Prompt
Everything from the line containing "765x520 pixels. How" to the last line of the listing below, inclusive, is what you should output, exactly as it appears.
* * * * *
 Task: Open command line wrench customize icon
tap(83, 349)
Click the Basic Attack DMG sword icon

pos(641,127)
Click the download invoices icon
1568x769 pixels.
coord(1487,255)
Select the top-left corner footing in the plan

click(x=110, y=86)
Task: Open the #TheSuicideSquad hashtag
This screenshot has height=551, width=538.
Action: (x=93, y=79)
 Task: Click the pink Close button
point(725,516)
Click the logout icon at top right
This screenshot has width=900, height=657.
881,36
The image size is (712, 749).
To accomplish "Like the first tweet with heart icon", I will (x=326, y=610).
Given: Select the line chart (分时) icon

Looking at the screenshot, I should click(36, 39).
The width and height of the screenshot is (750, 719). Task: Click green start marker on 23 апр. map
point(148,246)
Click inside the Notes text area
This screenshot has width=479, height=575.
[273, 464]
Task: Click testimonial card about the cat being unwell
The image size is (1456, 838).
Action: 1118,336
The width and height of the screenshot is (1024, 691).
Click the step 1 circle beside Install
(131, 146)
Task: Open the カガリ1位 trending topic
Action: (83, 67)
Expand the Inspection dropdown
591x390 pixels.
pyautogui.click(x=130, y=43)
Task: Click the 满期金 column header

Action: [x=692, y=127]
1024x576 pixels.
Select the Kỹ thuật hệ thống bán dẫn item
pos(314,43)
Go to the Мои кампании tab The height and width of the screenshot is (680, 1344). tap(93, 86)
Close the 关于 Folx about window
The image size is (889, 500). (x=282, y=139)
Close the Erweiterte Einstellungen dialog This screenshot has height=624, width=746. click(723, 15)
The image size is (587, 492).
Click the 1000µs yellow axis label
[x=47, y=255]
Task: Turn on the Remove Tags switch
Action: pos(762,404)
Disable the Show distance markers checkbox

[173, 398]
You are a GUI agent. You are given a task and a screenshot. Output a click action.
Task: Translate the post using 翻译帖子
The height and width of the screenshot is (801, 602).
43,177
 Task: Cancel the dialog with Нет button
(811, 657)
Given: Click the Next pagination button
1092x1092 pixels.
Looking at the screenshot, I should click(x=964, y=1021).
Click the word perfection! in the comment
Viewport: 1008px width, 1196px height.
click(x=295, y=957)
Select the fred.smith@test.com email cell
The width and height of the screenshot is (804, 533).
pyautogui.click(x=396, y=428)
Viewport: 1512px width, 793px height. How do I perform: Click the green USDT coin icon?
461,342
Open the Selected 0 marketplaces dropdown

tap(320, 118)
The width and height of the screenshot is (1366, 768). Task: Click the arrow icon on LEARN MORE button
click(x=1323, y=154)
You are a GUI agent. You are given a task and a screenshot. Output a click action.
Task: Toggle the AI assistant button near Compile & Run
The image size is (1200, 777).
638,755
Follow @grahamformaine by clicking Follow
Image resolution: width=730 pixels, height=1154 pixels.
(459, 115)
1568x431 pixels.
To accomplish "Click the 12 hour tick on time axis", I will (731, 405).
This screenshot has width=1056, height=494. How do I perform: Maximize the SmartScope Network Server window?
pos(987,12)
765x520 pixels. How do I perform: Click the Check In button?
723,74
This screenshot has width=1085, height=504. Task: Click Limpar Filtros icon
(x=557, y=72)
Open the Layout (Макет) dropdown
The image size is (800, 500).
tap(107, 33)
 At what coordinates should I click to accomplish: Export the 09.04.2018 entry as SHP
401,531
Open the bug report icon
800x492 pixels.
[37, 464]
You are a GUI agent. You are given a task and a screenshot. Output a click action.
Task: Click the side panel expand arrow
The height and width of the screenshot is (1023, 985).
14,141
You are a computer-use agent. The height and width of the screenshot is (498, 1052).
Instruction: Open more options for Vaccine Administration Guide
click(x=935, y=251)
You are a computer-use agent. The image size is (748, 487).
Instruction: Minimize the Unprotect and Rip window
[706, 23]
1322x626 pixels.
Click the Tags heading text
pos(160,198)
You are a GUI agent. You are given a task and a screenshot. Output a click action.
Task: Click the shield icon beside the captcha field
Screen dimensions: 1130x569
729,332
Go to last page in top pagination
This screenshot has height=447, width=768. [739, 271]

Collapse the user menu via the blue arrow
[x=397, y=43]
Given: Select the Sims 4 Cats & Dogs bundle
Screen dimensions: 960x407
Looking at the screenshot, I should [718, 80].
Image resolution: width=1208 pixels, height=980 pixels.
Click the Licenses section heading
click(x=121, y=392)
* * * * *
Solution
765x520 pixels. How do I perform: Click the Check In button?
723,74
This screenshot has width=1085, height=504. Task: Click Limpar Filtros icon
(x=557, y=72)
Open the Layout (Макет) dropdown
The image size is (800, 500).
tap(107, 33)
 At what coordinates should I click to accomplish: Export the 09.04.2018 entry as SHP
401,531
Open the bug report icon
800x492 pixels.
[37, 464]
You are a GUI agent. You are given a task and a screenshot. Output a click action.
Task: Click the side panel expand arrow
The height and width of the screenshot is (1023, 985).
14,141
You are a computer-use agent. The height and width of the screenshot is (498, 1052).
Instruction: Open more options for Vaccine Administration Guide
click(x=935, y=251)
You are a computer-use agent. The image size is (748, 487).
Instruction: Minimize the Unprotect and Rip window
[706, 23]
1322x626 pixels.
Click the Tags heading text
pos(160,198)
You are a GUI agent. You are given a task and a screenshot. Output a click action.
Task: Click the shield icon beside the captcha field
Screen dimensions: 1130x569
729,332
Go to last page in top pagination
This screenshot has height=447, width=768. [739, 271]

Collapse the user menu via the blue arrow
[x=397, y=43]
Given: Select the Sims 4 Cats & Dogs bundle
Screen dimensions: 960x407
Looking at the screenshot, I should [718, 80].
Image resolution: width=1208 pixels, height=980 pixels.
Click the Licenses section heading
click(x=121, y=392)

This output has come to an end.